---------- Exercise material ----------

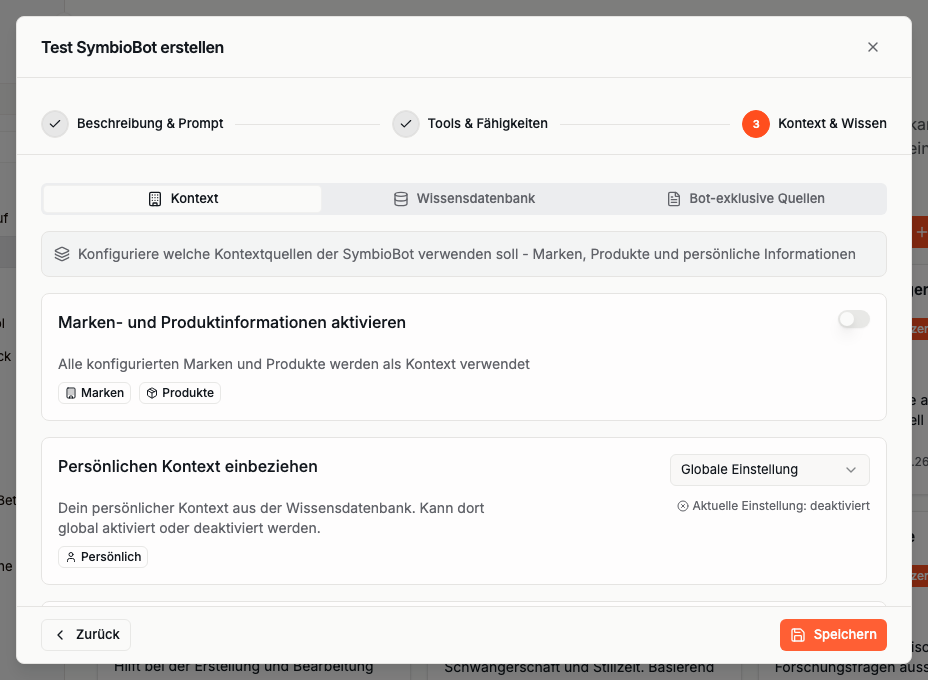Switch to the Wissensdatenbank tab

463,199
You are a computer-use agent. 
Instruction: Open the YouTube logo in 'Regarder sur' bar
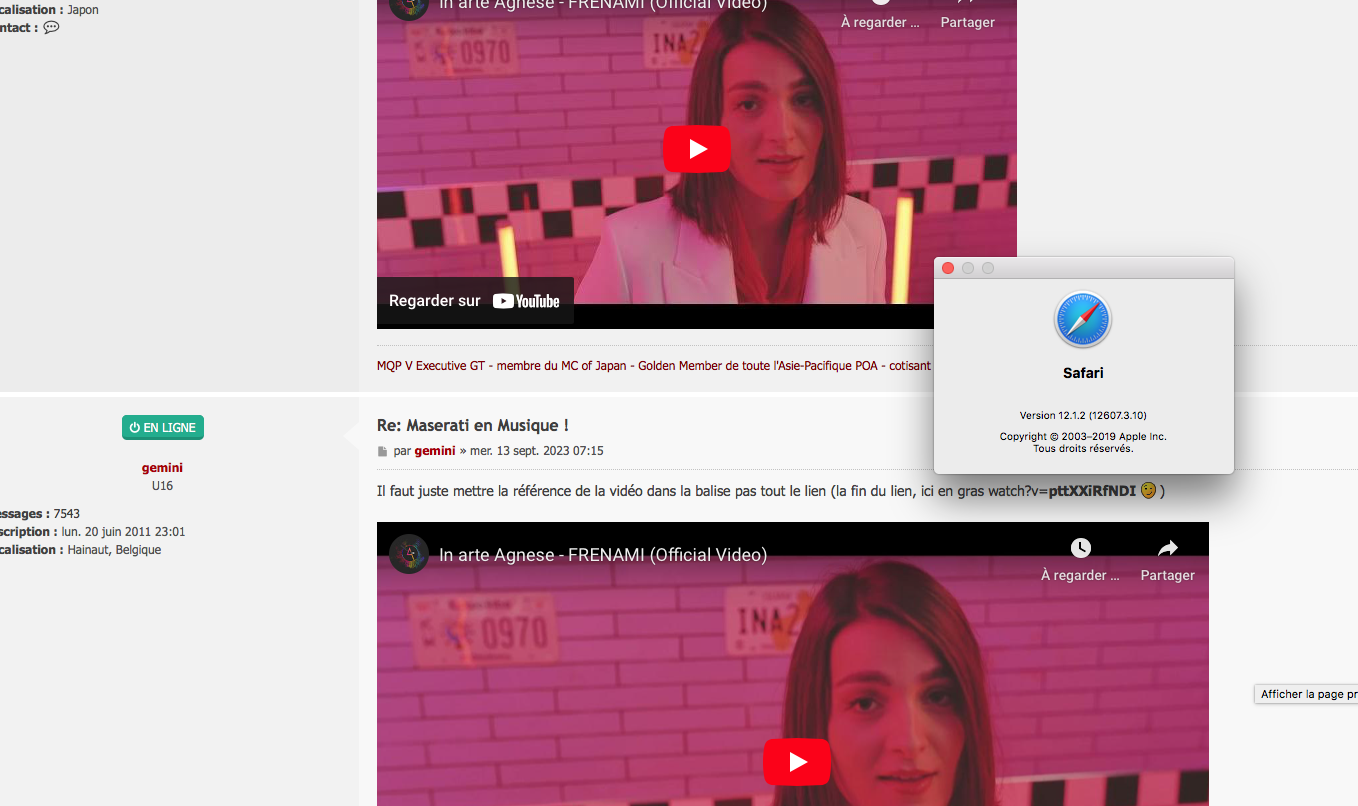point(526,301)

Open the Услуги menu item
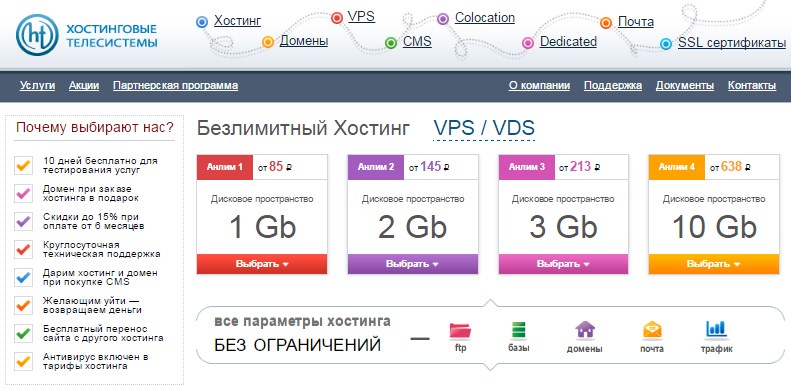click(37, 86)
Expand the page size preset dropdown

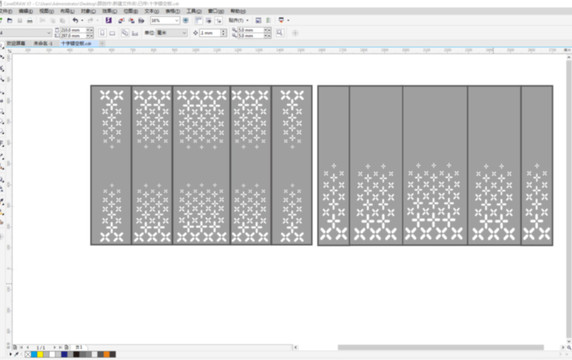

----------

## Work request
Extract, word for word, every line from the one holding "Open the Услуги menu item" through the closing line of the data above. Do not include any pictures.

## Result for this exercise
Open the Услуги menu item
click(37, 86)
Expand the page size preset dropdown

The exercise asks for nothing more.